The Enterprise contacted Gov. Jay Inslee’s communications director and the Gifford Pinchot National Forest’s Public Affairs Office for comment on the county’s resolution but did not receive responses before press time.
State auditors want the county to prepare a detailed financial plan for every department in the event Secure Rural Schools funding is not reauthorized. Brong said the board is going to prepare such a plan to make sure the county can keep expenses within available revenue.
Right now, Skamania County general services are operating on a monthly cash flow and has had to borrow money from reserve funds “in order to make payroll for four months,” Brong noted. “We’re literally robbing Peter to pay Paul, except the law requires us to pay Peter back. It’s not a good way to do business.”
Moreover, the county is trying to renegotiate a $2.5 million loan it took out in 2012, with repayment due in November 2015. Brong said the county has asked the bank for four different options but, due to a change in ownership from Sterling Bank to Umpqua Bank, the new management has not yet responded to the county’s request
County commissioners believe one positive step that would improve the county’s financial and forest health would be for federal and state forest managers to schedule more timber harvests. At this, point, as the resolution states, “Skamania County elected officials have lost trust in the capability of local U.S. Forest Service management to implement the goals of the Northwest Forest Plan [of 1994].”

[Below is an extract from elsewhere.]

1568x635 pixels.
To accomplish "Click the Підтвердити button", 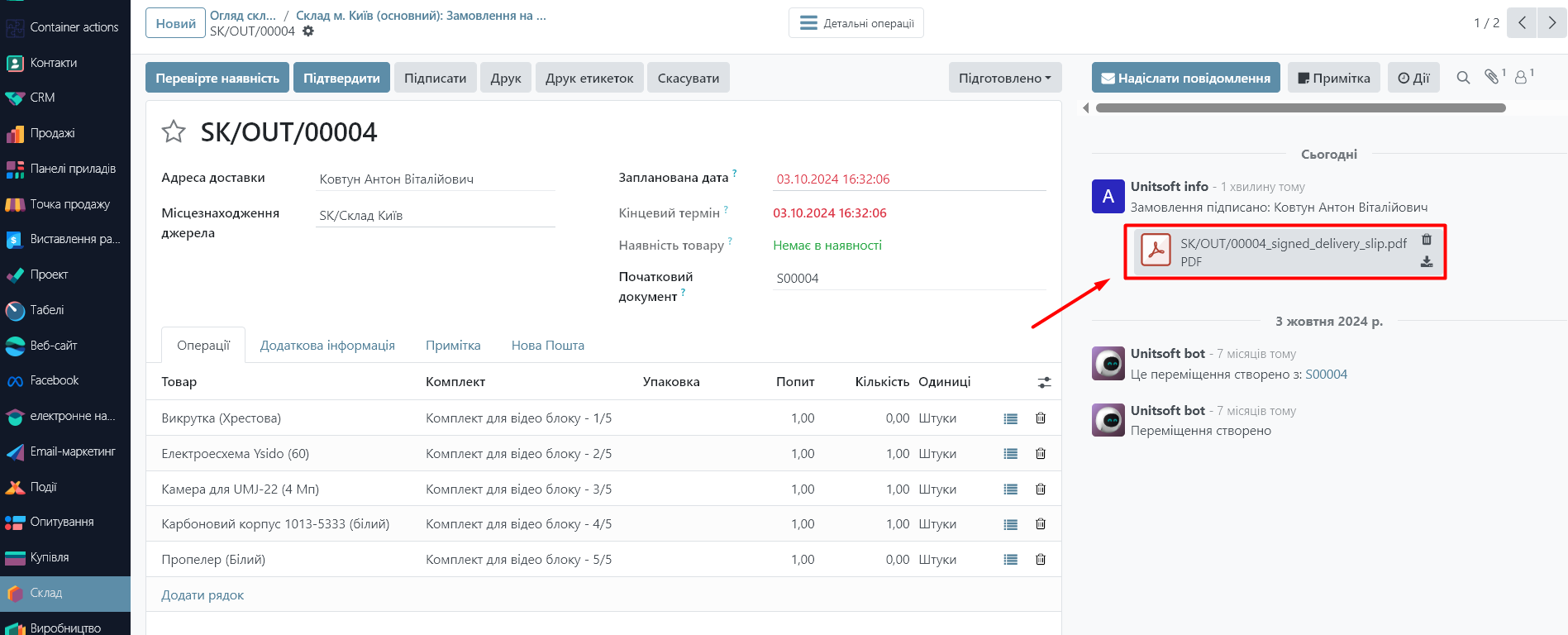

The commissioners assert the forest “is managed improperly by avoiding and limiting timber harvests that would provide healthy forest conditions, and forest receipts for Skamania County,” and that Forest Service managers have not involved county commissioners “as equal partners in the planning and management of the Gifford Pinchot National Forest.”
The institution of the Northwest Forest Plan and habitat plans to protect northern spotted owl, in particular, have put much of the Gifford Pinchot off-limits to timber harvests. According to Forest Service figures, the agency sold 689 million board-feet of timber in1990. By 2013, the number of board-feet sold had dropped to 34 million.
In their resolution, Skamania commissioners called on everybody from the President to the Governor’s Office”to immediately provide emergency funding to accomplish the pre-commercial and commercial tree thinning, timber sales, dead tree removal, fuel-load reduction, to protect affected areas from catastrophic wildfire, and watershed protection.”